---- RECORD EXCERPTS

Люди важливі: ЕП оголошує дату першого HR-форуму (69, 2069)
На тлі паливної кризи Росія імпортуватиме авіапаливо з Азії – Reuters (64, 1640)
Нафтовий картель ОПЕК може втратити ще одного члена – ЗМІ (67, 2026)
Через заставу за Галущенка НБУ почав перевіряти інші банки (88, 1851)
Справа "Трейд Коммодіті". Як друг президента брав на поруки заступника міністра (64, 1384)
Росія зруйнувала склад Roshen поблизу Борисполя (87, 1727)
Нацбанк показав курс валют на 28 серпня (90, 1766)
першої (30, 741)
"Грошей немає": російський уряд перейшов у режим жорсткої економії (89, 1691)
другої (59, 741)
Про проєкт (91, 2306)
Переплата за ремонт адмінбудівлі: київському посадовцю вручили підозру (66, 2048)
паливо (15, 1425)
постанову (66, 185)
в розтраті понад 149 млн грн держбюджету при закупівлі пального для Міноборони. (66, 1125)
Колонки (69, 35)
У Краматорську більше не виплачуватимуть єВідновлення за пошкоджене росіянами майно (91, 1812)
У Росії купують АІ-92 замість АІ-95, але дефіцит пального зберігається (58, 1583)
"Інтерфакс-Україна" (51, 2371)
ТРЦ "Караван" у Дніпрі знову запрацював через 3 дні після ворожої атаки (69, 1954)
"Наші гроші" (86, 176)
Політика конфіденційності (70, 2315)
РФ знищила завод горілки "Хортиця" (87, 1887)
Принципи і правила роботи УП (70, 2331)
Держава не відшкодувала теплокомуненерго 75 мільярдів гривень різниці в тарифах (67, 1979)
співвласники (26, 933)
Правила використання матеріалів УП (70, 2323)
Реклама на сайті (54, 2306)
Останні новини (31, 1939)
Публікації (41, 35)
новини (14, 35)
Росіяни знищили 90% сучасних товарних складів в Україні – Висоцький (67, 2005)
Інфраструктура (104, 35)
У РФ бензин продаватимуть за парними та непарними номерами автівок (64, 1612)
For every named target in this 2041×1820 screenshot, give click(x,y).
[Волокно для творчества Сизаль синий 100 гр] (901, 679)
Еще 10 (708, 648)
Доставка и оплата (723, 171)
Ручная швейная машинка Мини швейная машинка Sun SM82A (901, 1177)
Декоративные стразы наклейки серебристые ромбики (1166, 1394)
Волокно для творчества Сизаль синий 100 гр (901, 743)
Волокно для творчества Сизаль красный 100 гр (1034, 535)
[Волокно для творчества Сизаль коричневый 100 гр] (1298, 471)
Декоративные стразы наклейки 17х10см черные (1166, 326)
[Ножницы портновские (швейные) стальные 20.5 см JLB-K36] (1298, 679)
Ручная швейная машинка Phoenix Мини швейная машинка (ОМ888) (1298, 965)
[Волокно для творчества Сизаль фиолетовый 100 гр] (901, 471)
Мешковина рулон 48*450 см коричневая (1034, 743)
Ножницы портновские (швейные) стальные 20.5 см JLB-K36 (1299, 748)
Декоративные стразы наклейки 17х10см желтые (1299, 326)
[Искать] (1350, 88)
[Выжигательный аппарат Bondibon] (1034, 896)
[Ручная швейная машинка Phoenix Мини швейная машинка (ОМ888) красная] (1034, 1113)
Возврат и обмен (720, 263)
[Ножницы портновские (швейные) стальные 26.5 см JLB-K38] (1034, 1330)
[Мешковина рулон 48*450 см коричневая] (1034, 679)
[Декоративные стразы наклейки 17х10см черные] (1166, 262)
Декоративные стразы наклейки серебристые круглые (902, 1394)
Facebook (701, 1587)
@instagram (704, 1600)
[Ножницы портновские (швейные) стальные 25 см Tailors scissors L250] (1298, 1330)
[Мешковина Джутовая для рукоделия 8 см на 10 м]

--------

From the line holding "[Ручная швейная машинка" to the last line of the entries above, restate each line exactly; include both ends and omit everything else.

[Ручная швейная машинка Phoenix Мини швейная машинка (ОМ888) красная] (1034, 1113)
Возврат и обмен (720, 263)
[Ножницы портновские (швейные) стальные 26.5 см JLB-K38] (1034, 1330)
[Мешковина рулон 48*450 см коричневая] (1034, 679)
[Декоративные стразы наклейки 17х10см черные] (1166, 262)
Декоративные стразы наклейки серебристые круглые (902, 1394)
Facebook (701, 1587)
@instagram (704, 1600)
[Ножницы портновские (швейные) стальные 25 см Tailors scissors L250] (1298, 1330)
[Мешковина Джутовая для рукоделия 8 см на 10 м]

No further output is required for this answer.